AMBIENTE. Unione mondiale conservazione natura: un quarto dei mammiferi a rischio estinzione

Un quarto delle specie di mammiferi è a rischio di estinzione. Solo in Italia sono in pericolo, con diversi gradi di vulnerabilità, l’orso – che si trova nella categoria più critica sia sulle Alpi che sugli Appennini – e la foca monaca, la lince, il lupo (dai 500 agli 800 esemplari in Appennino) e non se la passa proprio bene il gatto selvatico. Ma in tutto il mondo un quarto delle specie di mammiferi, almeno 1.141 su 5.487, sono a rischio di estinzione (con 188 specie di mammiferi "criticamente in pericolo" e quasi 450 "in pericolo"), mentre il 5% di specie in pericolo è in ripresa grazie ad efficaci programmi di conservazione.

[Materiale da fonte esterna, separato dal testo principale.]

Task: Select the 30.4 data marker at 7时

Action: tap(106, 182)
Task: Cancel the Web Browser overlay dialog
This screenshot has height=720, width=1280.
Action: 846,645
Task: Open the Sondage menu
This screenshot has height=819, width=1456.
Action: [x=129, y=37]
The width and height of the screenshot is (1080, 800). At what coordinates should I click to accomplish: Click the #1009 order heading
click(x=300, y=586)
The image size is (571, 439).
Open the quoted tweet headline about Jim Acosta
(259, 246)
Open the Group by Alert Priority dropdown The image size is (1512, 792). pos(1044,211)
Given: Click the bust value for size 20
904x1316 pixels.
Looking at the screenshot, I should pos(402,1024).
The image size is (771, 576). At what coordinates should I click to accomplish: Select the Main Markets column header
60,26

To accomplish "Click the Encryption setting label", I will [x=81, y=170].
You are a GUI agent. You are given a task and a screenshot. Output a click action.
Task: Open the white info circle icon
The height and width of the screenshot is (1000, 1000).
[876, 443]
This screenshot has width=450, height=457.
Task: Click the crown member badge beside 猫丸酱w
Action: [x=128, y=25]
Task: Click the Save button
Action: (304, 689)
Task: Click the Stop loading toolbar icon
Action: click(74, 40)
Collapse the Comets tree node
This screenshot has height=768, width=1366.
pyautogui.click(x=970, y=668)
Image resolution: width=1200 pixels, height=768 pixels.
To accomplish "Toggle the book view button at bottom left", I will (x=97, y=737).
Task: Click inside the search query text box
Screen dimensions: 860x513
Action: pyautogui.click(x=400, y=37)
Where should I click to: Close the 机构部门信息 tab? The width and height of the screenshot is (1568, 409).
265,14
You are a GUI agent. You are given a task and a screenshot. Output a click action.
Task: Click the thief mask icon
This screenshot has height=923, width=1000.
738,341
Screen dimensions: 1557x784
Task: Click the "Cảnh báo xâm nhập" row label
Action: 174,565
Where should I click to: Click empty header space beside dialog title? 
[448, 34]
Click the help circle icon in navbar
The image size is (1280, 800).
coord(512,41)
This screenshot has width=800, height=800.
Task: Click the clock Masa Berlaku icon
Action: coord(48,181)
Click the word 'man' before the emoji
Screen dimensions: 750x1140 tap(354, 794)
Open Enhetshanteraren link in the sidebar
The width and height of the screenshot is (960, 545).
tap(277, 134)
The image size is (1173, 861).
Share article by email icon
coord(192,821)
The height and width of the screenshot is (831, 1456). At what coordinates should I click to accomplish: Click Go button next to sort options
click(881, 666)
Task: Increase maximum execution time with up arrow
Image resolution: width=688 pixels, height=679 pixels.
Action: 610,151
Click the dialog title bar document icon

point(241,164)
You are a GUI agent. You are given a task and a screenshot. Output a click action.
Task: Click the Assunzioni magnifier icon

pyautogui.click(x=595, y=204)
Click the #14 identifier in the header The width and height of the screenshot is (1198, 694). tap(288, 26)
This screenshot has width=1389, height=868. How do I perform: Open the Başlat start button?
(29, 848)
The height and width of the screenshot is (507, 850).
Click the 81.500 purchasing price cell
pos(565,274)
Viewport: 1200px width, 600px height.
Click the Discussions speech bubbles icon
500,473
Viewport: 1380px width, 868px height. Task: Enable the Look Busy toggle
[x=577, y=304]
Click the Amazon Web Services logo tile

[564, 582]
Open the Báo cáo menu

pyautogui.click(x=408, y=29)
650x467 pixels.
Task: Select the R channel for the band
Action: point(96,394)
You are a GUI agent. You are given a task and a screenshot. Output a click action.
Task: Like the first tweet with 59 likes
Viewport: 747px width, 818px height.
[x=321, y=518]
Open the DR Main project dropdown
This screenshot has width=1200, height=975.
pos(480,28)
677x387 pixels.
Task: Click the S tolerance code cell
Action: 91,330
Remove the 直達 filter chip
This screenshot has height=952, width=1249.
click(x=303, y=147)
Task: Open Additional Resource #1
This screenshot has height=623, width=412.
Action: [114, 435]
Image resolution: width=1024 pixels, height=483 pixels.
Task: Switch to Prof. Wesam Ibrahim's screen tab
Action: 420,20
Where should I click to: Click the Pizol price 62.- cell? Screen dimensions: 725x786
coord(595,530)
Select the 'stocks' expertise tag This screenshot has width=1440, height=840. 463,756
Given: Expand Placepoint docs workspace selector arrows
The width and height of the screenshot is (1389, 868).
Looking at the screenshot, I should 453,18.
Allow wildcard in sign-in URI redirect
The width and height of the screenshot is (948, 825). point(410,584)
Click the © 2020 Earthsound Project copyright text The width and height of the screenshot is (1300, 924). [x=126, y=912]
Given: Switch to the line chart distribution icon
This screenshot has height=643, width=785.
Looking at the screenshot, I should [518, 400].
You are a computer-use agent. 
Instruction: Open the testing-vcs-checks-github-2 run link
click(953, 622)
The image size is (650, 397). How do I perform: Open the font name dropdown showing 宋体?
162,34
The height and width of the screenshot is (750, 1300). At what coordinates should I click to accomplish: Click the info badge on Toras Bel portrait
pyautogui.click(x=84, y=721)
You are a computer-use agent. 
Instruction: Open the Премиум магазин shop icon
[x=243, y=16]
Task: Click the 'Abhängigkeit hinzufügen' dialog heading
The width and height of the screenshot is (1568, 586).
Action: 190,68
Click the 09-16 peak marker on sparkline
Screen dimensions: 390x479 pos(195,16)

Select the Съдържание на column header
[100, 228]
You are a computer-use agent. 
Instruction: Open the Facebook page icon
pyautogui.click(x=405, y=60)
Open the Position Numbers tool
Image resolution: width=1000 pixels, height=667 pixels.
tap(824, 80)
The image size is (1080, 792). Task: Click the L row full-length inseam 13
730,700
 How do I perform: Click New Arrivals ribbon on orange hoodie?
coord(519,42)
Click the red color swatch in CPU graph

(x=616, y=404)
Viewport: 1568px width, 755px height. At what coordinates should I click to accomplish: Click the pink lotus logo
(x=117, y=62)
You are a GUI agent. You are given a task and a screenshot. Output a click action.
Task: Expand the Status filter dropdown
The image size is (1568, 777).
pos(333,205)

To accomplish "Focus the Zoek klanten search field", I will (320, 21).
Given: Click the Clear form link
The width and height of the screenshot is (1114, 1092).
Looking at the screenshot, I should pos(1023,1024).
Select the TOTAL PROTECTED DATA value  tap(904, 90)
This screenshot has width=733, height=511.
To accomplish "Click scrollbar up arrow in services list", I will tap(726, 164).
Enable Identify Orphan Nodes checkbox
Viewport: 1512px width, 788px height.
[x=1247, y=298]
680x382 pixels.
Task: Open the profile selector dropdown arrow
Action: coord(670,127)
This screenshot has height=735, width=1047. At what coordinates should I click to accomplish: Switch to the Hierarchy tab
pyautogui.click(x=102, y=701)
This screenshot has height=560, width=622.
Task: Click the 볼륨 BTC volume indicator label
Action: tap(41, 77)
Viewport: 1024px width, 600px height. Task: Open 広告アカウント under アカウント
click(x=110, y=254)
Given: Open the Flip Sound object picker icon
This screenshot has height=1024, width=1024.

È quanto rileva la Lista Rossa IUCN (Unione mondiale per la conservazione della natura) che classifica le specie secondo i diversi livelli di minaccia con gli effetti provocati da fenomeni quali il cambiamento climatico, il degrado o la perdita degli habitat naturali, lo sfruttamento delle risorse e l’inquinamento. La nuova Lista è stata presentata a Barcellona nell’ambito del Congresso Mondiale IUCN.

Secondo la Lista Rossa IUCN sono sempre più vicini all’estinzione, nel mondo, mammiferi marini come il narvalo e il delfino Irrawaddy e specie terresti come i canguri arboricoli. Il riferimento alla Lista Rossa come strumento scientifico per la conservazione delle specie e degli habitat è supportato dal WWF. "Per molte specie, le popolazioni sono numericamente in declino mentre le minacce aumentano di numero e intensità, rendendo sempre più difficile la loro sopravvivenza – ha dichiarato Gianfranco Bologna del WWF Italia – Fermare la corsa verso l’estinzione delle specie a rischio è possibile, quando la motivazione politica è alta e quando le comunità locali comprendono il valore e i vantaggi che la conservazione delle specie è in grado di offrire. Il caso dell’elefante africano è un esempio classico di quanto sia possibile fare. Ma anche quando l’azione di conservazione dà i suoi frutti è sempre necessario tenere alta la guardia, per estenderne l’efficacia e garantire i risultati nel lungo termine".